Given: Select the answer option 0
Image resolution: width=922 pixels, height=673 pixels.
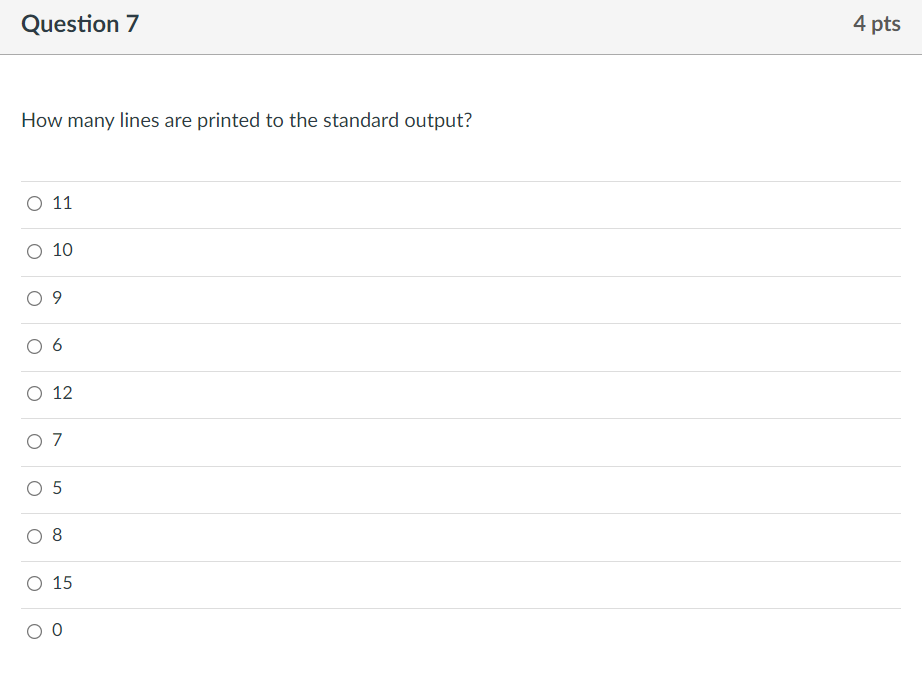Looking at the screenshot, I should tap(34, 631).
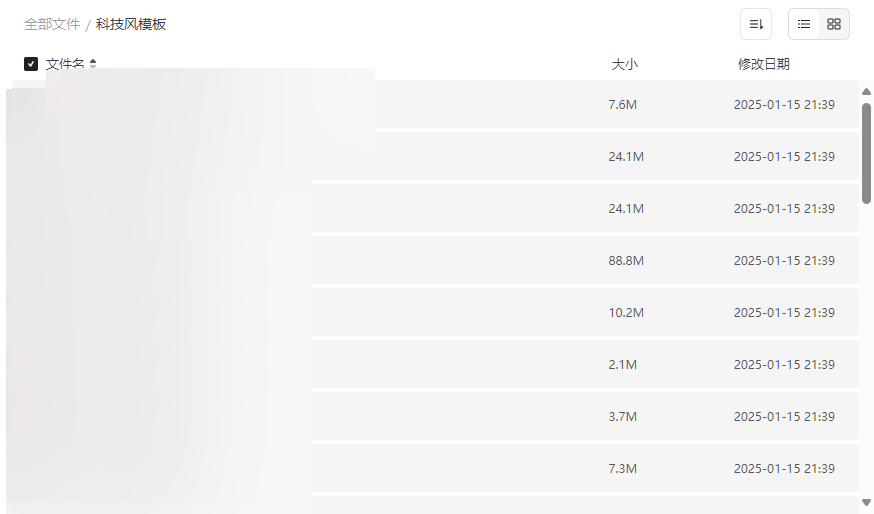Click the file list scrollbar thumb

click(x=866, y=150)
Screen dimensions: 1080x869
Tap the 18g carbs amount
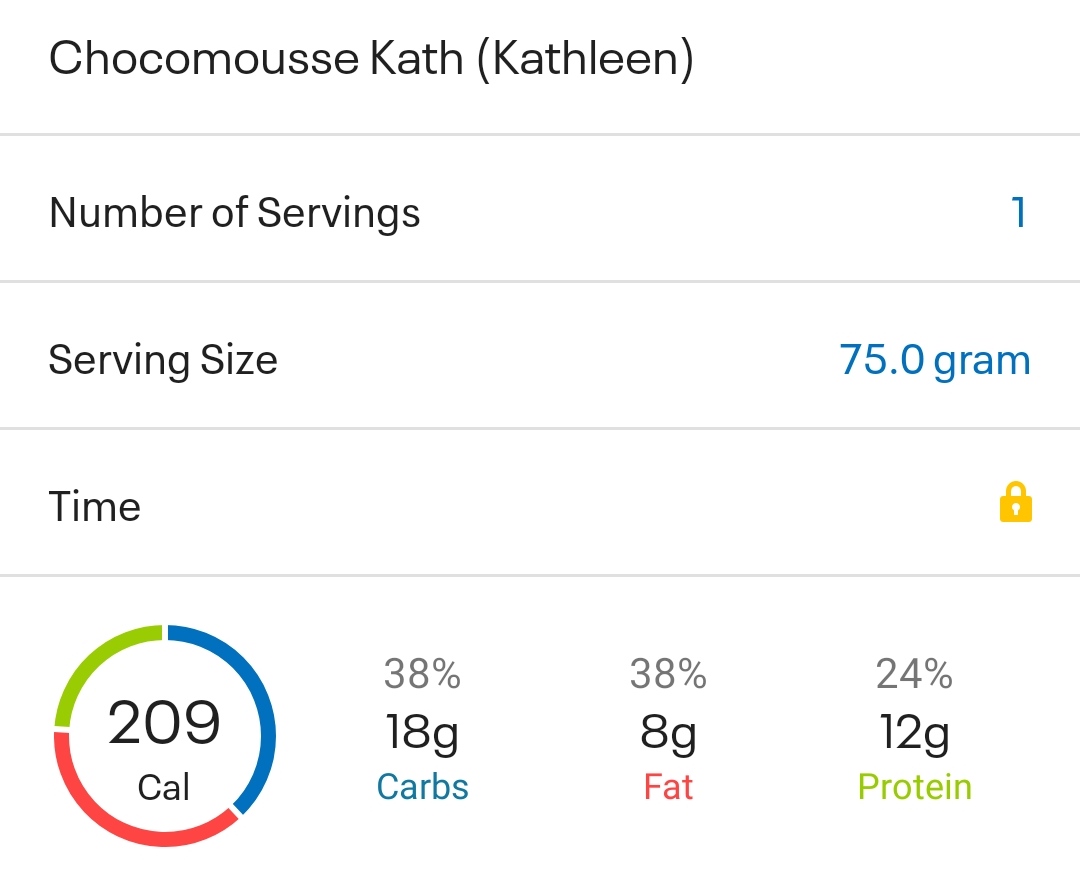[422, 734]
================
Could you extract every one of the lines above verbatim, leaving the pictures out of your answer?

### RESULT FOR THIS EXERCISE
Given: Select the answer option 0
Image resolution: width=922 pixels, height=673 pixels.
Looking at the screenshot, I should tap(34, 631).
Click the file list scrollbar thumb

click(x=866, y=150)
Screen dimensions: 1080x869
Tap the 18g carbs amount
[422, 734]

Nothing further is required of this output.